解説:正解は 4 です。インフォームド・コンセント(informed consent;IC)とは、医療者が患者・家族に対し、病状・検査・治療・予後・代替案・予想される合併症などについて十分に説明し、患者がそれを理解・納得したうえで自らの意思で同意する一連のプロセスを指します。『知る権利』『自己決定権』『自律尊重原則』に基づいており、患者が複数の選択肢の中から自分に合った医療を選ぶ『選択権の行使』を最も促進する概念です。1981年のリスボン宣言で明文化され、日本では1997年の医療法改正で医療者の説明と理解の努力義務が規定されました。看護師はICの場に同席し、患者の理解度を確認・補足説明し、意思決定を支援する役割を担います。
選択肢考察
- ×1. 父権主義
父権主義(パターナリズム)は強い立場の者が弱い立場の者の利益のためと称して本人の意思を問わずに介入する考え方で、選択権の行使を抑制します。
- ×2. 医師の裁量権
医師の裁量権は医師が医学的判断に基づき治療を決定する権利で、患者の選択よりも医師の判断が優先されるため、選択権の促進にはつながりません。
- ×3. コンプライアンス
医療でのコンプライアンスは患者が医療者の指示に従うことを意味し、選択権を行使するというより医療者に従属する関係を表します。
- ○4. インフォームド・コンセント
インフォームド・コンセントは患者が十分な情報提供を受けて自らの意思で医療を選択する権利を保障する概念であり、選択権の行使を最も促進します。

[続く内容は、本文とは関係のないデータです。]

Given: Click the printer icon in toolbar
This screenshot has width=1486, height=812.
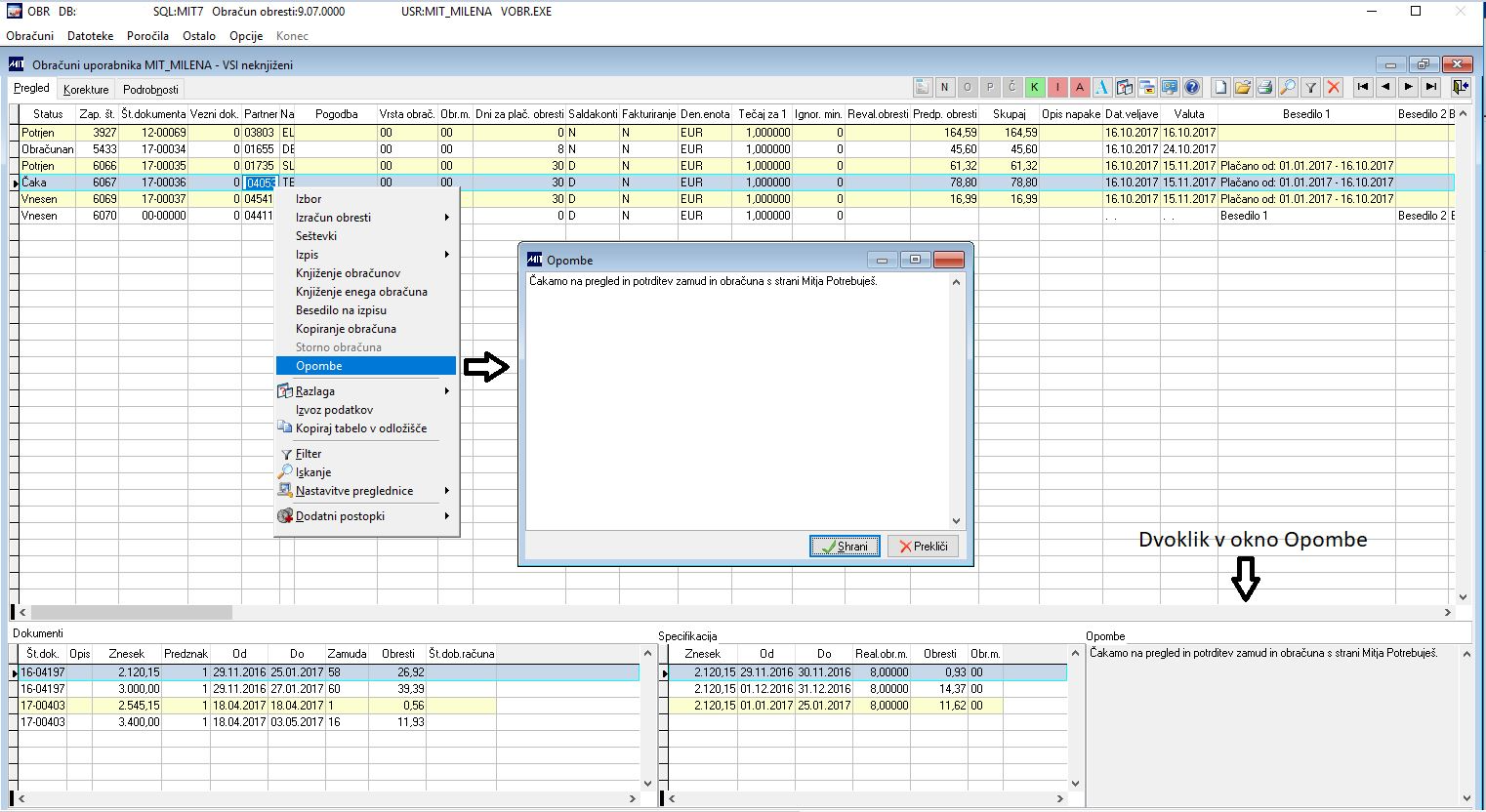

関連概念としてインフォームド・アセント(小児の発達に応じた同意)、インフォームド・チョイス(複数選択肢からの選択)、シェアード・ディシジョン・メイキング(協働的意思決定)、アドバンス・ケア・プランニング(ACP)があります。最近はコンプライアンスに代わりアドヒアランス(患者主体的参加)が重視されます。
患者の『選択権』を保障する中核的概念がインフォームド・コンセントであることを理解しているかを問う、医療倫理の基本問題です。